No plans to be an OpenRouter provider right now.
One thing I don’t get is why would anyone use a direct service that does the same thing as others when there are services such as openrouter where you can use the same model from different providers? I would understand if your landing page mentioned fine-tuning only and custom models, but just listing same open source models, tps and pricing wouldn’t tell me how you’re different from other providers.
I remember using banana.dev a few years ago and it was very clear proposition that time (serverless GPU with fast cold start)
I suppose positioning will take multiple iterations before you land on the right one. Good luck!
I do think we will lean harder into the hosting of fine-tuned models though, this is a good insight.
I'm wondering, how can one host a fine-tuned model on your platform?
I wasn't able to find any information on how to do that
> When you use the Service, we collect and store: > Input prompts and parameters submitted to the API
For how long and what for apart from the transient compliance/safety checks?
What I want from an LLM is smart, super cheap, fast, and private. I wonder if we will ever get there. Like having a cheap Cerebras machine at home with oss 400B models on it.

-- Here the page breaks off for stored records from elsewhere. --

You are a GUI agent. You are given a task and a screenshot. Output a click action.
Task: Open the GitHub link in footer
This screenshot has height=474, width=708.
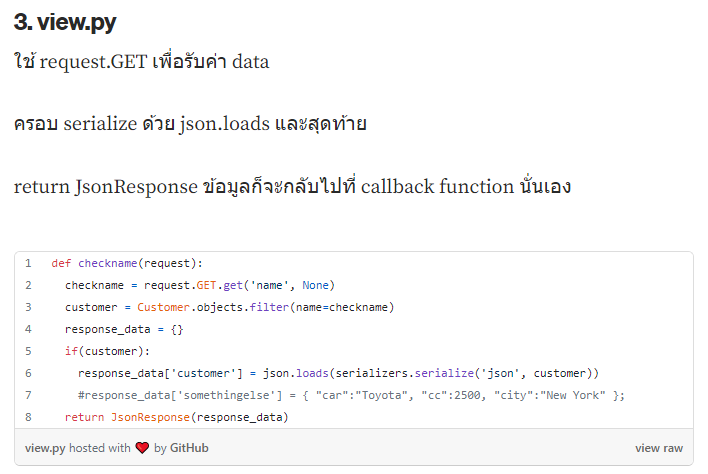(189, 448)
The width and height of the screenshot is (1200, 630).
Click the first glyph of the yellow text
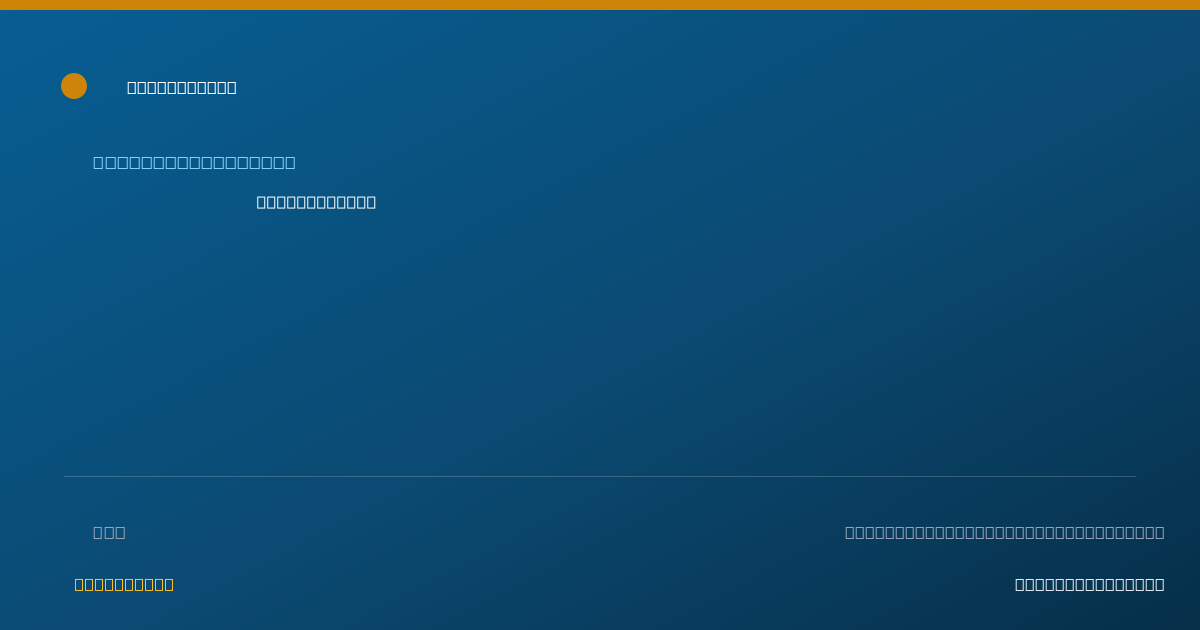80,584
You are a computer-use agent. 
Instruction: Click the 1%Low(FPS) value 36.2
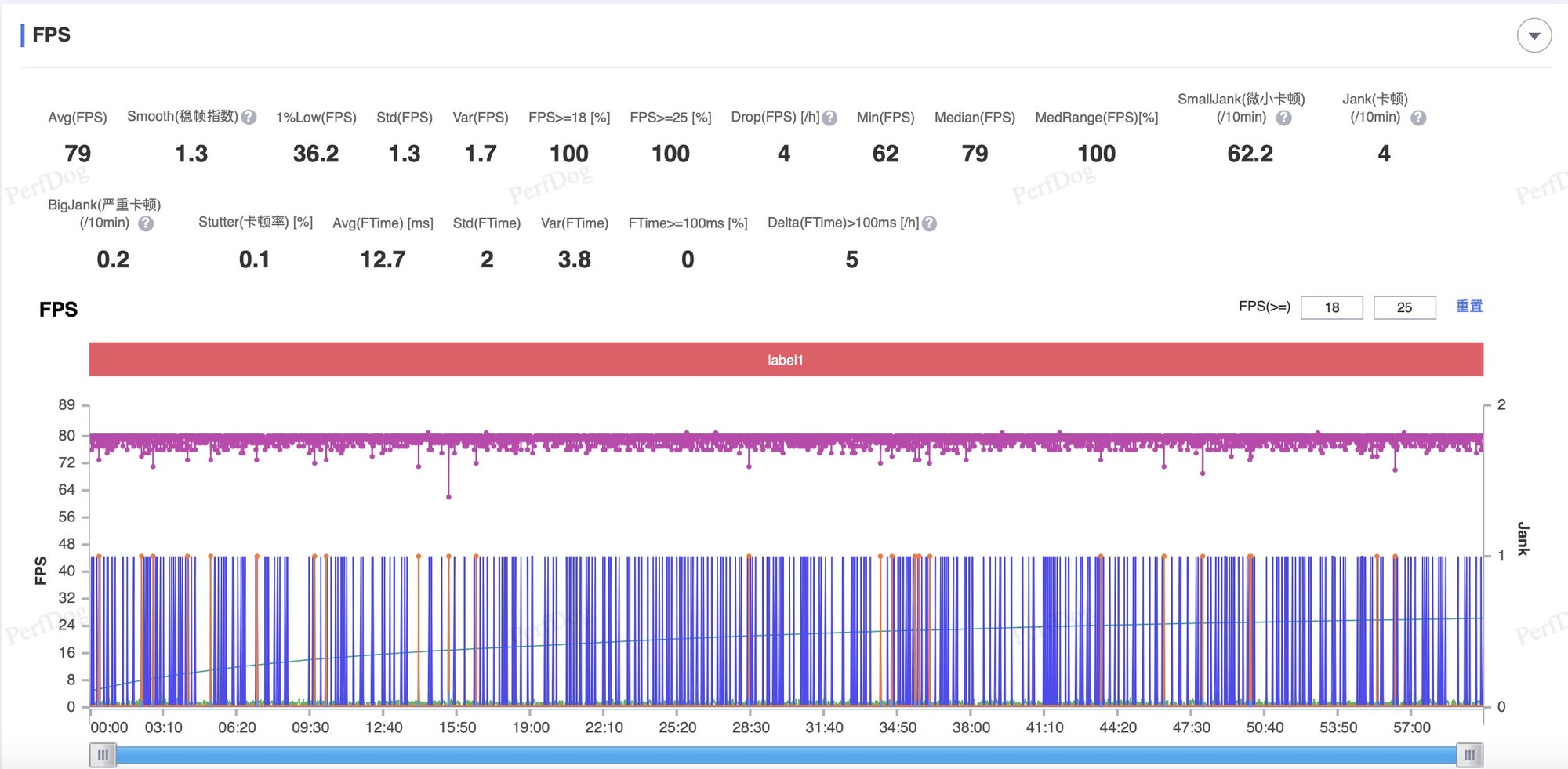[316, 154]
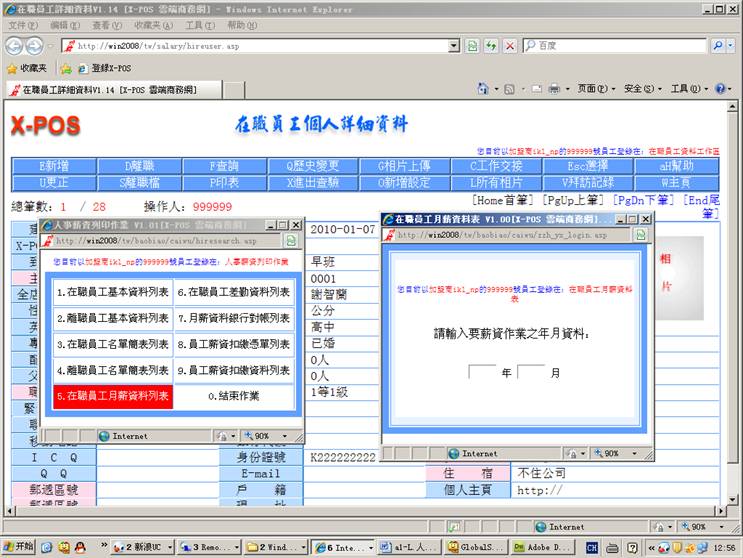This screenshot has width=743, height=558.
Task: Click the Windows 开始 Start button
Action: click(18, 547)
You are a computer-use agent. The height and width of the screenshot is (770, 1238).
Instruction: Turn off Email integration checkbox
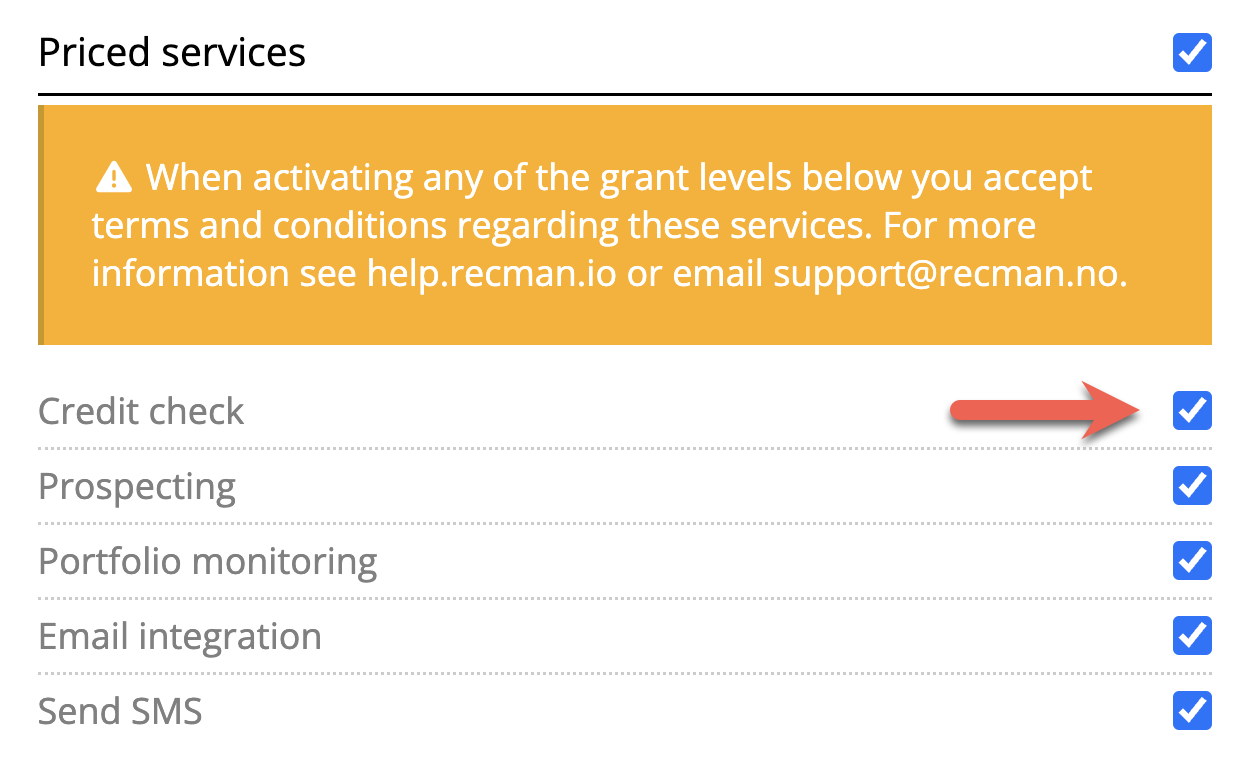coord(1191,636)
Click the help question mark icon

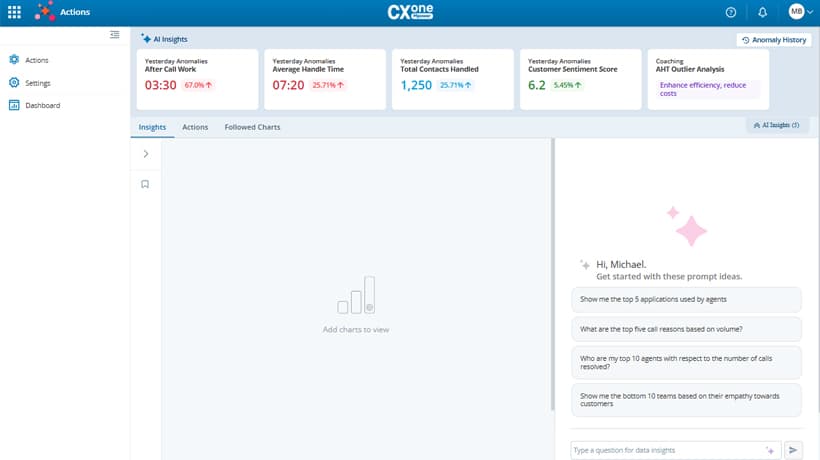[731, 12]
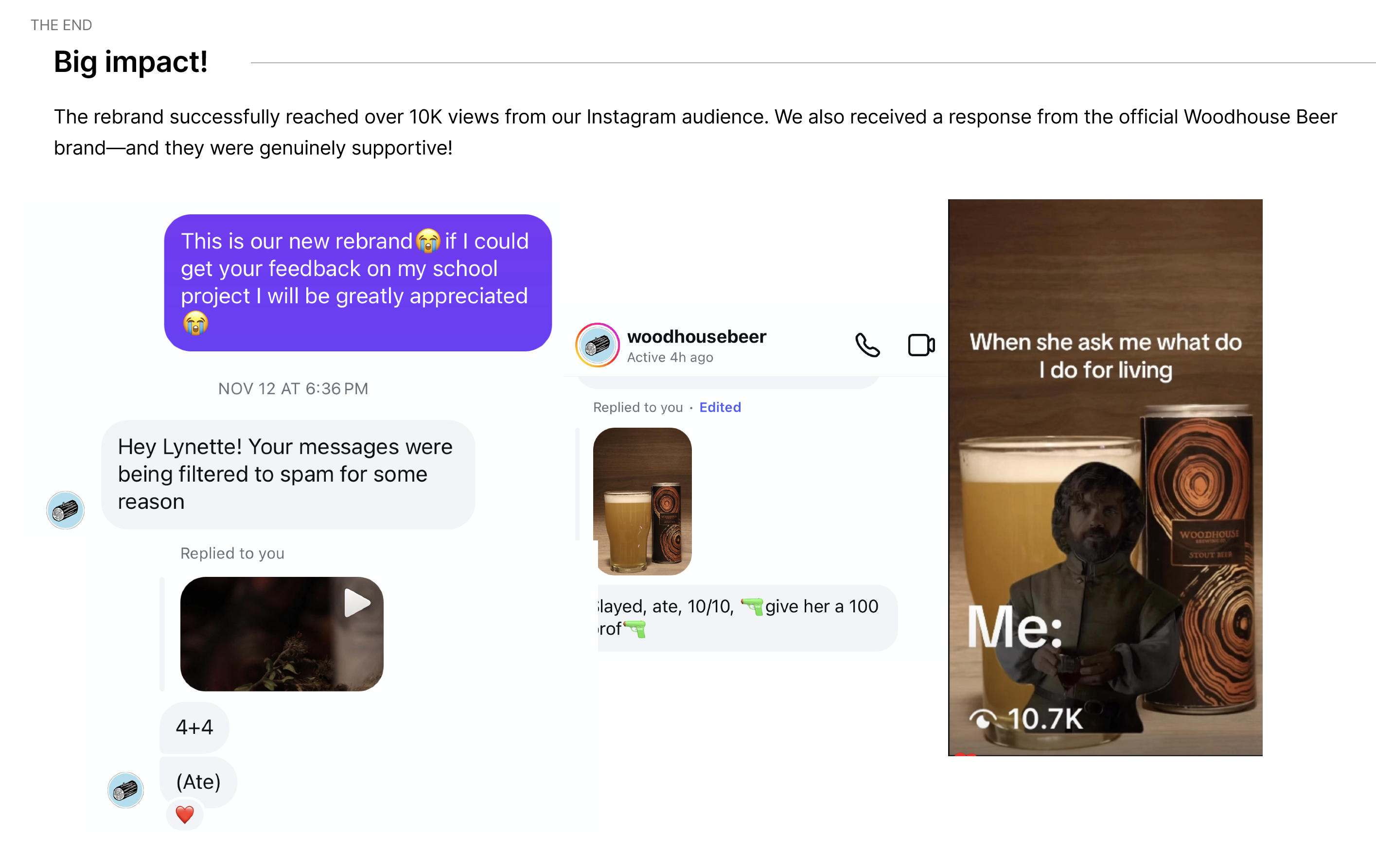Click the video call camera icon
Image resolution: width=1376 pixels, height=868 pixels.
[921, 345]
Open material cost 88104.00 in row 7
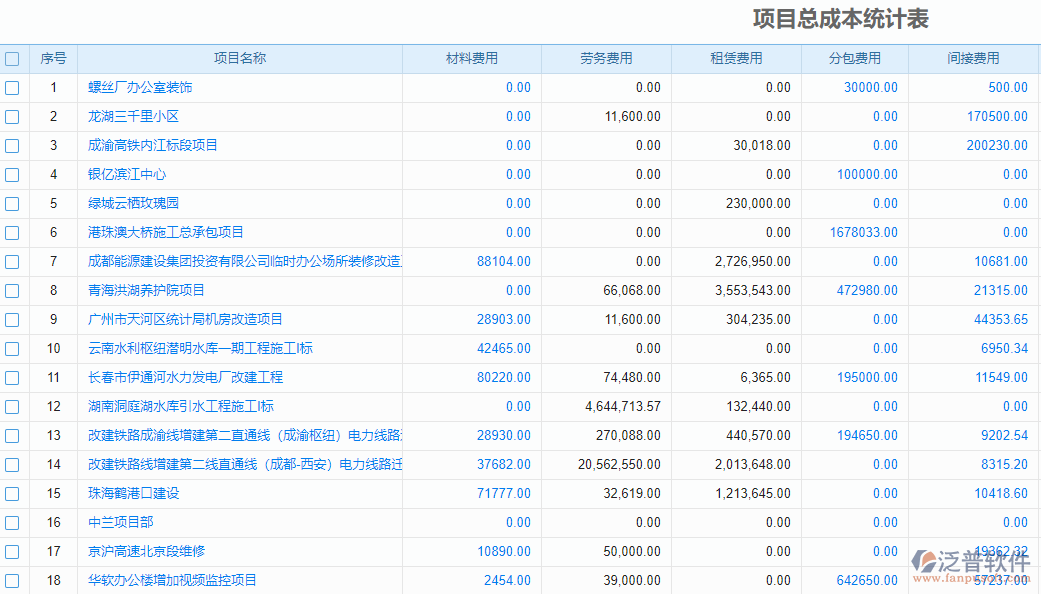Image resolution: width=1041 pixels, height=594 pixels. tap(504, 262)
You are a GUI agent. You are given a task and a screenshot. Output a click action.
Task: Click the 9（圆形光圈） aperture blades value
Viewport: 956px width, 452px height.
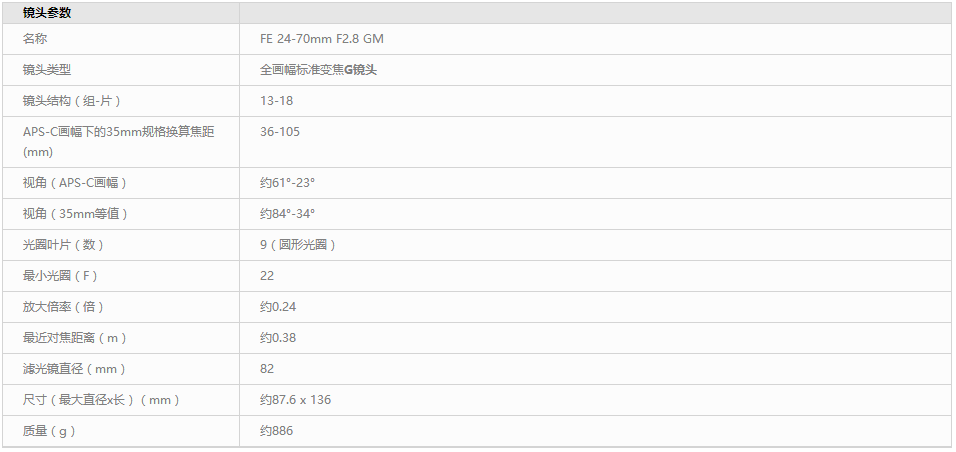297,245
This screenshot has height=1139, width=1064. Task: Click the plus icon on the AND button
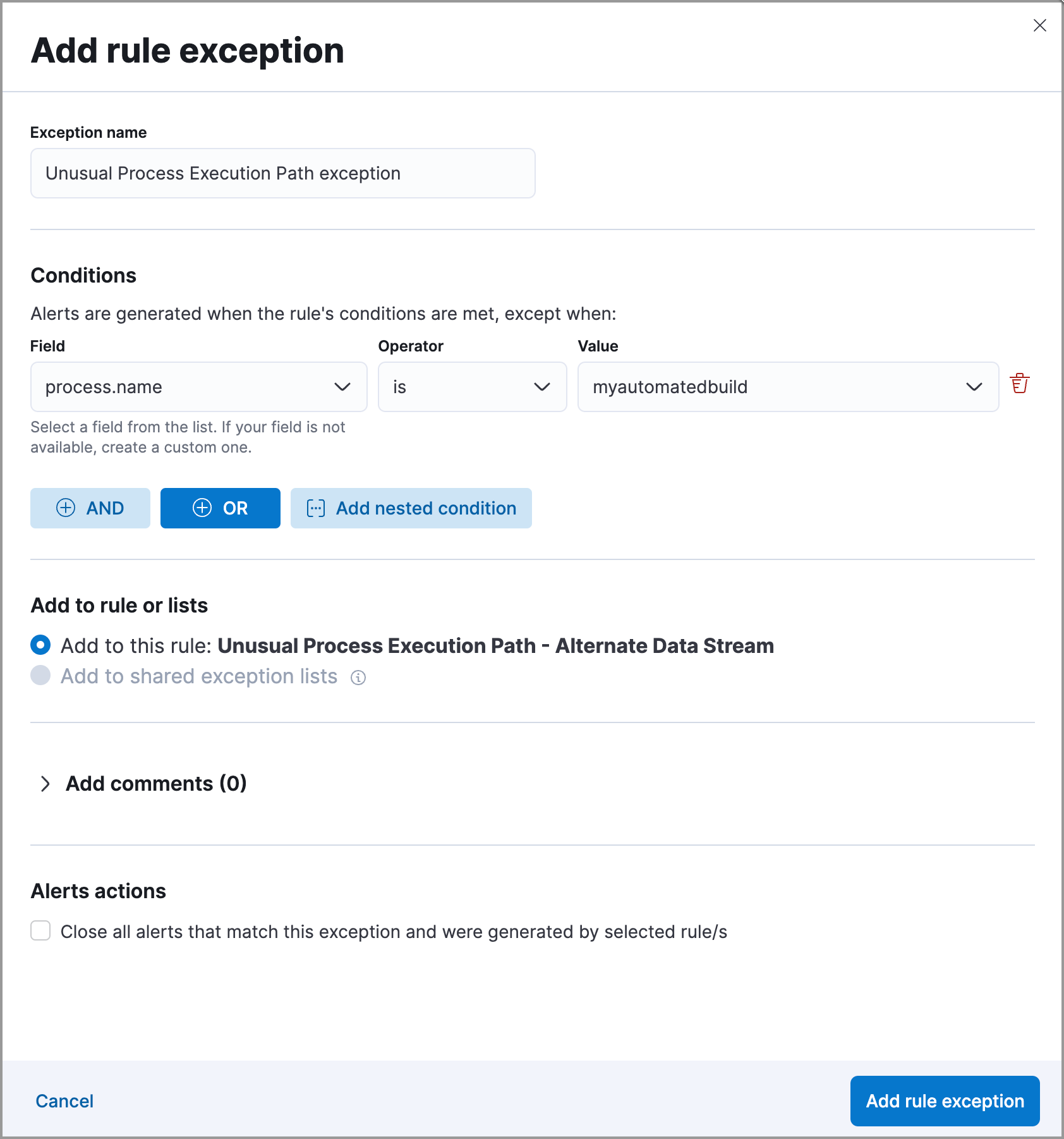point(66,508)
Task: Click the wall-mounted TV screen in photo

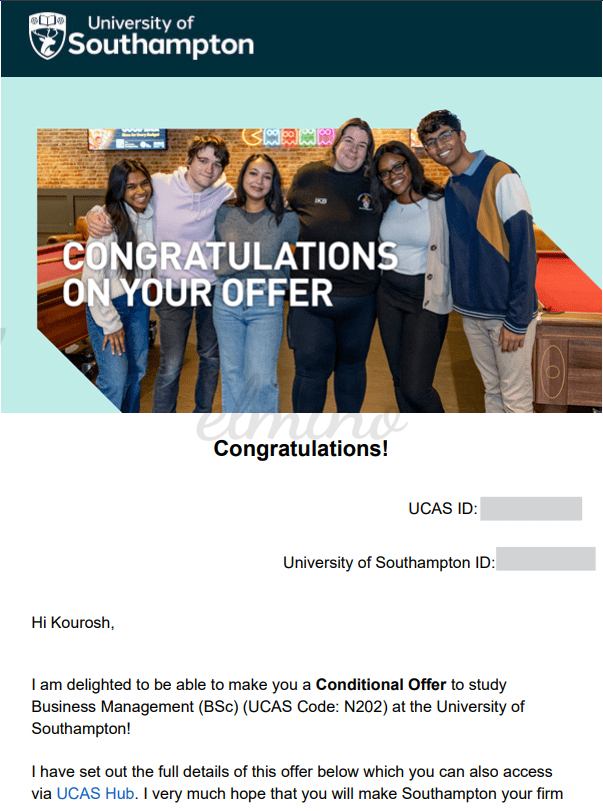Action: tap(127, 139)

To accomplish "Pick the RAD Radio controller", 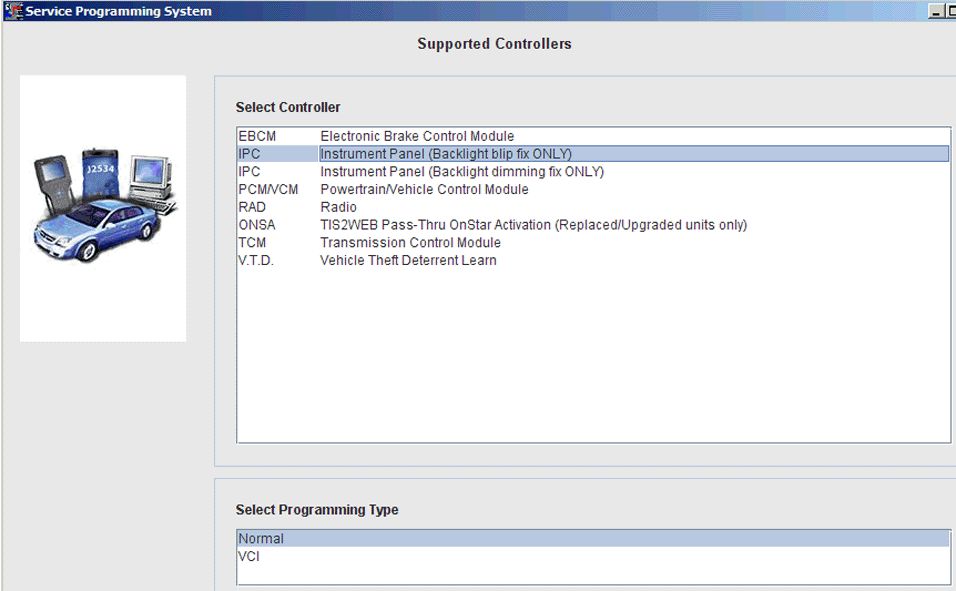I will (x=338, y=207).
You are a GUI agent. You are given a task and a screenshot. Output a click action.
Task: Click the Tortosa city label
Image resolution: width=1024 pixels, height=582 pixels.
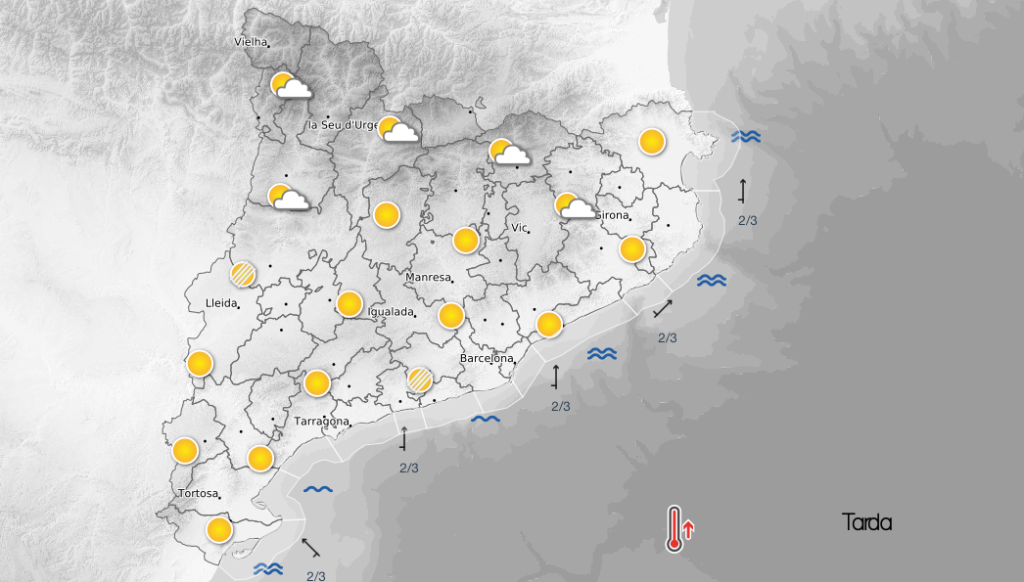pyautogui.click(x=198, y=493)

Man you had me panicking there for a second. Per token?!? Turns out, it’s per million according to their site.
Cool concept. I used to run a Fortune 500’s cloud and GPU instances hot and ready were the biggest ask. We weren’t ready for that, cost wise, so we would only spin them up when absolutely necessary.
Compare to providers like Fireworks and even with the openrouter 5% charge it's not competitive
(Also technically qwen3 8b w/ novita being first place but barely)
A privacy policy that's at least as good as Vertex.ai at Google.
Otherwise it's a non-starter at any price.
Keeping chat content around for 30 days might as well mean "forever." Anyone at the company can steal your customers chats.
My agreements with customers would prevent me from using any service that did that.
Is this a result of renting more expensive gpus?
Also piece of feedback: it kind of sucks to have glm/minimax/kimi on separate api endpoints. I assume it's a game you play to get lower latency on routing for popular models but from a consumer perspective it's not great.